_Input material_
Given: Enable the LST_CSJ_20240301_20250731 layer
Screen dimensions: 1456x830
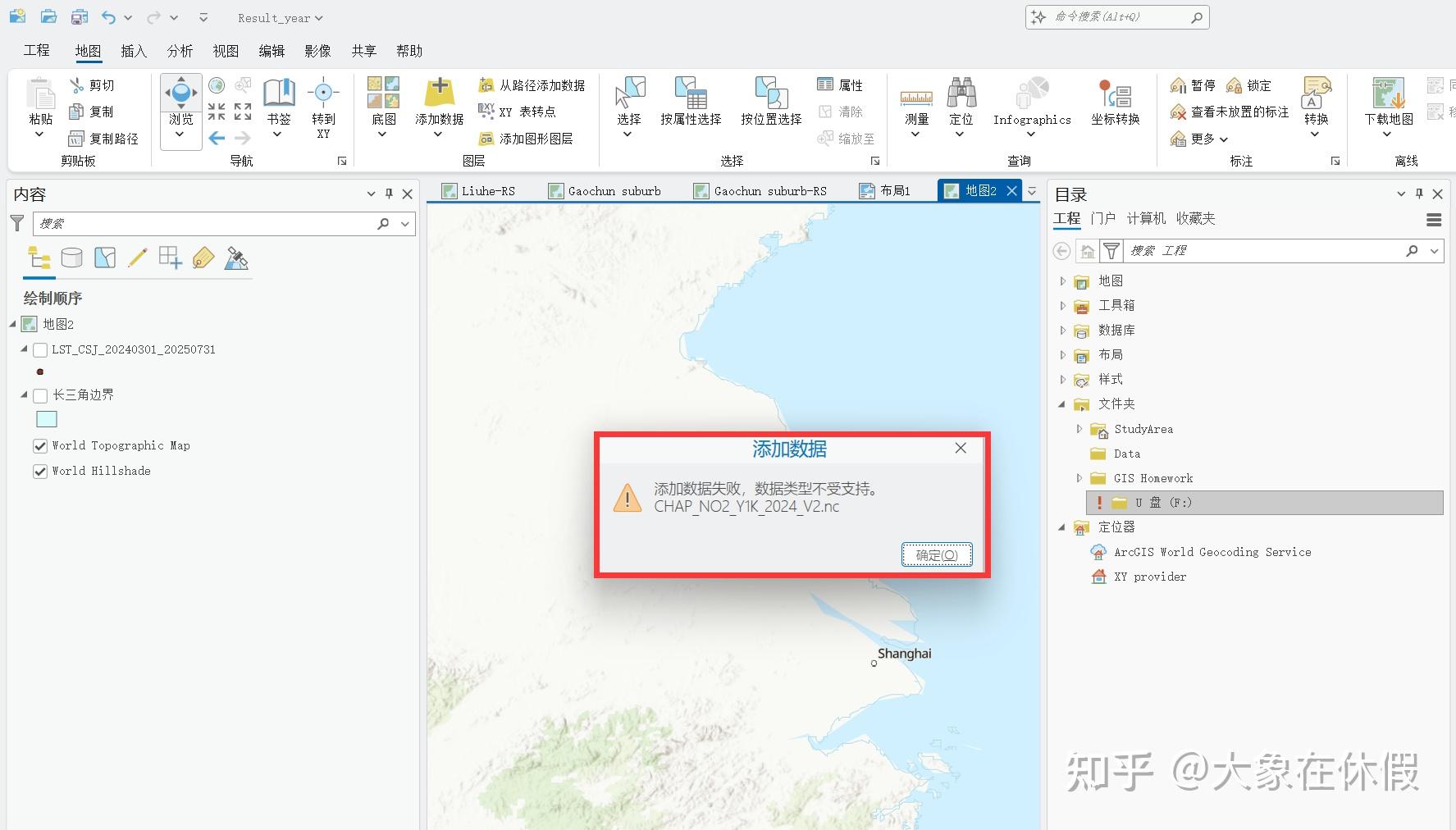Looking at the screenshot, I should 39,349.
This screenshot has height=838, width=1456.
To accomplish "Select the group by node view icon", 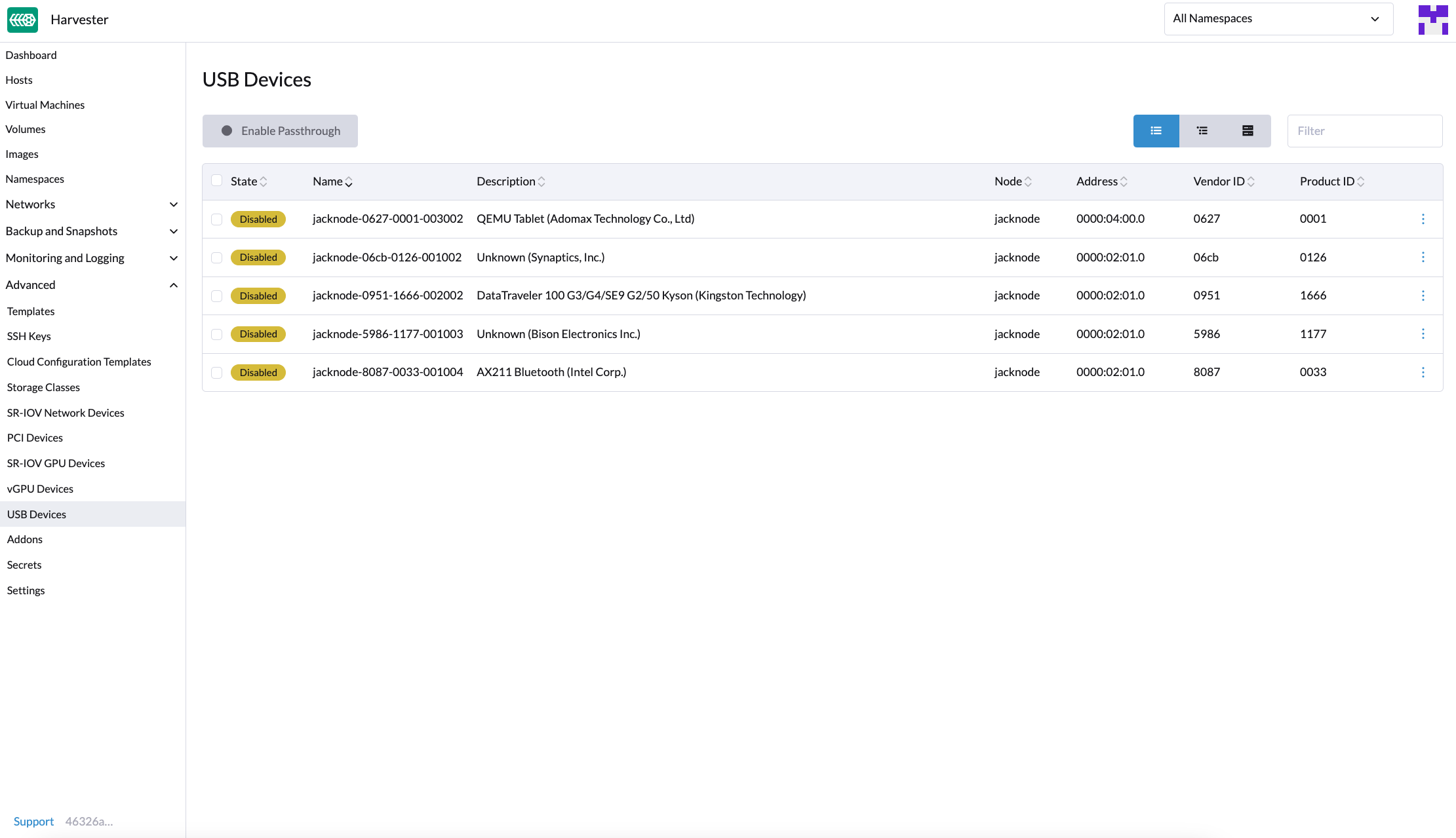I will (x=1248, y=131).
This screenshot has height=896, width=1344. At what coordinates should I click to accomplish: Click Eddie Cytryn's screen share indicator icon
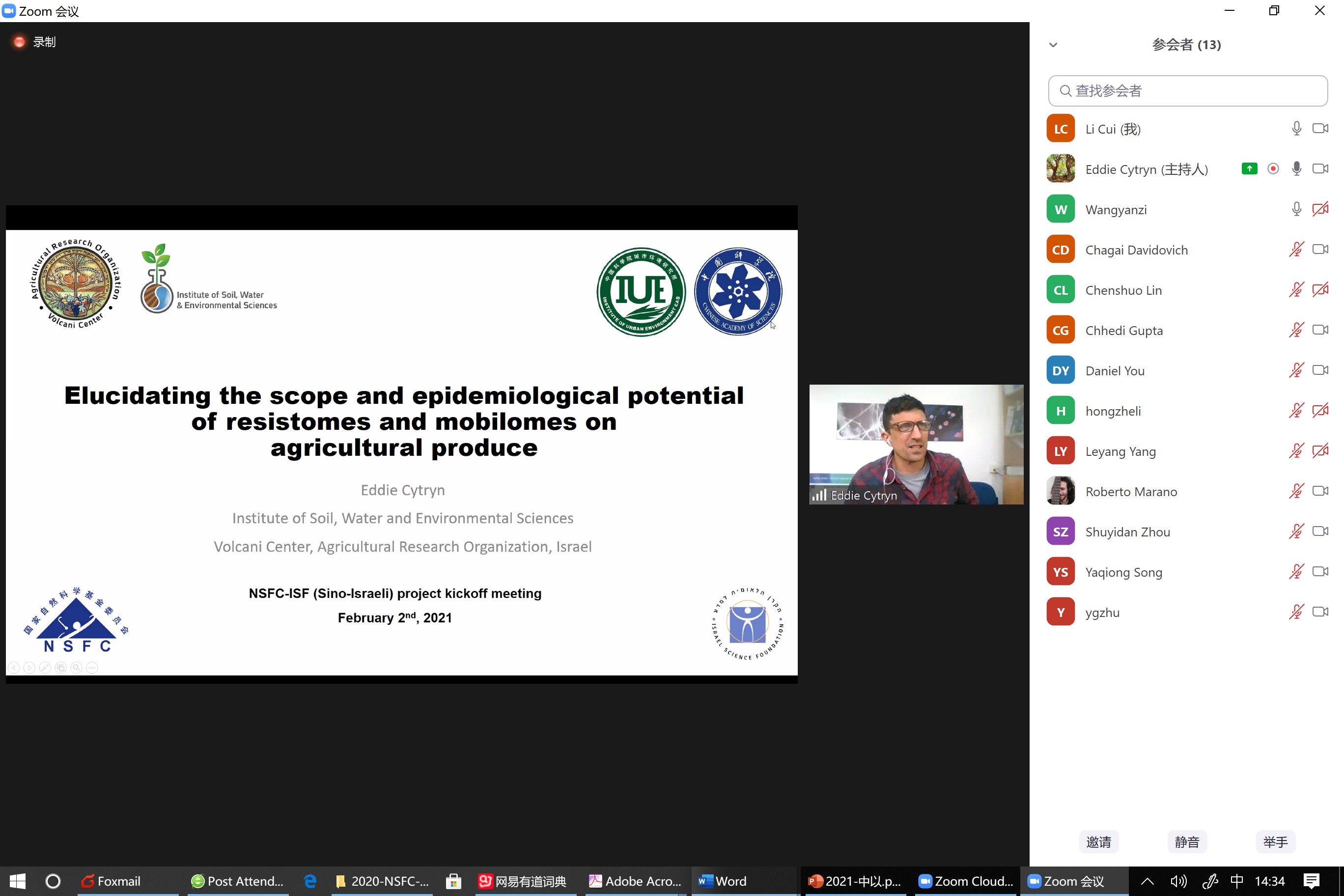1249,168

_Brief_
Skip all pictures. Copy exactly the lines from the one containing "This screenshot has height=896, width=1344." through the end of the records, both ends included.

_Answer to this task_
This screenshot has height=896, width=1344. At what coordinates should I click to accomplish: Click Eddie Cytryn's screen share indicator icon
1249,168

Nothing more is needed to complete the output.